Could you convert these lines into a JSON list of strings, one string per line, with blank lines omitted, covering all the records?

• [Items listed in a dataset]
/---

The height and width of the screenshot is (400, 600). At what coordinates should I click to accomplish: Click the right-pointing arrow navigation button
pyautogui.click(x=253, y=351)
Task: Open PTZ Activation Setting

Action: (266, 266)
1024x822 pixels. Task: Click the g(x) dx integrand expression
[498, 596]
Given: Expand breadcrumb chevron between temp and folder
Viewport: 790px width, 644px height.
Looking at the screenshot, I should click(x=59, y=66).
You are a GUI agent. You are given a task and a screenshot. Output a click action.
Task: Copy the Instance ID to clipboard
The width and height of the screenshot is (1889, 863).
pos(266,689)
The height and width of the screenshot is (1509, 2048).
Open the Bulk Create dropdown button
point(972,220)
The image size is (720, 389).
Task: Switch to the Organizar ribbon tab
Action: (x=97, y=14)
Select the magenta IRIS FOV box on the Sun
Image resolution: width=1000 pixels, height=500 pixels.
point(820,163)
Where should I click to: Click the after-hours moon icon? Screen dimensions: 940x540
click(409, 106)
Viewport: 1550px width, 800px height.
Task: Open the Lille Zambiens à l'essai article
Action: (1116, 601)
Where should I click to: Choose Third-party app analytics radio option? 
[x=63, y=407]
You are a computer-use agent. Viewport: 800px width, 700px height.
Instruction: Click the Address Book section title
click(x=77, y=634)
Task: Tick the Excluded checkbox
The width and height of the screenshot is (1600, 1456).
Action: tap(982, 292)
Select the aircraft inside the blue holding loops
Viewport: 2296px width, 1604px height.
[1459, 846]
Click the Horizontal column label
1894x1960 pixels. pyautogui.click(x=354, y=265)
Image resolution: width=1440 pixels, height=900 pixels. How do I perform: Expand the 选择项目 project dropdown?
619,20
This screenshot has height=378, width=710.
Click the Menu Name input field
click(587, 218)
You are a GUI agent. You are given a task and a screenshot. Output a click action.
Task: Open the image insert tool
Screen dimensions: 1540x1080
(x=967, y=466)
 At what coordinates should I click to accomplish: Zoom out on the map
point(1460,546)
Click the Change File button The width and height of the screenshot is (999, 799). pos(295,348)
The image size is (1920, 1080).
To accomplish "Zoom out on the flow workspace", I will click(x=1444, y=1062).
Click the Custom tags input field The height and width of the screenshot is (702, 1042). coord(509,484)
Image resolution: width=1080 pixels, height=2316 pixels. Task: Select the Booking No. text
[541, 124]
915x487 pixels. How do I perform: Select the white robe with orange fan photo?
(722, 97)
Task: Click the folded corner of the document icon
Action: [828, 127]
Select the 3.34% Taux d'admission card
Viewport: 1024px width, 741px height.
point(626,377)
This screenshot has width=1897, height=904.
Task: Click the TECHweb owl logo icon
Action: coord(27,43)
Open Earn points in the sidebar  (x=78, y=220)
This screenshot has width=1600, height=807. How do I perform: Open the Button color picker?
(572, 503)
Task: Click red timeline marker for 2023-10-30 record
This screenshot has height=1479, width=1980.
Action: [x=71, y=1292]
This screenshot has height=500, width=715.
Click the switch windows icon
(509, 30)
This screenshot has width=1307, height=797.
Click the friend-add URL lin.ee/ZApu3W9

\---

• [Completed exercise]
[
  "The height and width of the screenshot is (400, 600). At what coordinates should I click to accomplish: Click the right-pointing arrow navigation button",
  "pyautogui.click(x=253, y=351)",
  "Task: Open PTZ Activation Setting",
  "Action: (266, 266)",
  "1024x822 pixels. Task: Click the g(x) dx integrand expression",
  "[498, 596]",
  "Given: Expand breadcrumb chevron between temp and folder",
  "Viewport: 790px width, 644px height.",
  "Looking at the screenshot, I should click(x=59, y=66).",
  "You are a GUI agent. You are given a task and a screenshot. Output a click action.",
  "Task: Copy the Instance ID to clipboard",
  "The width and height of the screenshot is (1889, 863).",
  "pos(266,689)",
  "The height and width of the screenshot is (1509, 2048).",
  "Open the Bulk Create dropdown button",
  "point(972,220)",
  "The image size is (720, 389).",
  "Task: Switch to the Organizar ribbon tab",
  "Action: (x=97, y=14)",
  "Select the magenta IRIS FOV box on the Sun",
  "Image resolution: width=1000 pixels, height=500 pixels.",
  "point(820,163)",
  "Where should I click to: Click the after-hours moon icon? Screen dimensions: 940x540",
  "click(409, 106)",
  "Viewport: 1550px width, 800px height.",
  "Task: Open the Lille Zambiens à l'essai article",
  "Action: (1116, 601)",
  "Where should I click to: Choose Third-party app analytics radio option? ",
  "[x=63, y=407]",
  "You are a computer-use agent. Viewport: 800px width, 700px height.",
  "Instruction: Click the Address Book section title",
  "click(x=77, y=634)",
  "Task: Tick the Excluded checkbox",
  "The width and height of the screenshot is (1600, 1456).",
  "Action: tap(982, 292)",
  "Select the aircraft inside the blue holding loops",
  "Viewport: 2296px width, 1604px height.",
  "[1459, 846]",
  "Click the Horizontal column label",
  "1894x1960 pixels. pyautogui.click(x=354, y=265)",
  "Image resolution: width=1440 pixels, height=900 pixels. How do I perform: Expand the 选择项目 project dropdown?",
  "619,20",
  "This screenshot has height=378, width=710.",
  "Click the Menu Name input field",
  "click(587, 218)",
  "You are a GUI agent. You are given a task and a screenshot. Output a click action.",
  "Task: Open the image insert tool",
  "Screen dimensions: 1540x1080",
  "(x=967, y=466)",
  " At what coordinates should I click to accomplish: Zoom out on the map",
  "point(1460,546)",
  "Click the Change File button The width and height of the screenshot is (999, 799). pos(295,348)",
  "The image size is (1920, 1080).",
  "To accomplish \"Zoom out on the flow workspace\", I will click(x=1444, y=1062).",
  "Click the Custom tags input field The height and width of the screenshot is (702, 1042). coord(509,484)",
  "Image resolution: width=1080 pixels, height=2316 pixels. Task: Select the Booking No. text",
  "[541, 124]",
  "915x487 pixels. How do I perform: Select the white robe with orange fan photo?",
  "(722, 97)",
  "Task: Click the folded corner of the document icon",
  "Action: [828, 127]",
  "Select the 3.34% Taux d'admission card",
  "Viewport: 1024px width, 741px height.",
  "point(626,377)",
  "This screenshot has width=1897, height=904.",
  "Task: Click the TECHweb owl logo icon",
  "Action: coord(27,43)",
  "Open Earn points in the sidebar  (x=78, y=220)",
  "This screenshot has width=1600, height=807. How do I perform: Open the Button color picker?",
  "(572, 503)",
  "Task: Click red timeline marker for 2023-10-30 record",
  "This screenshot has height=1479, width=1980.",
  "Action: [x=71, y=1292]",
  "This screenshot has height=500, width=715.",
  "Click the switch windows icon",
  "(509, 30)",
  "This screenshot has width=1307, height=797.",
  "Click the friend-add URL lin.ee/ZApu3W9"
]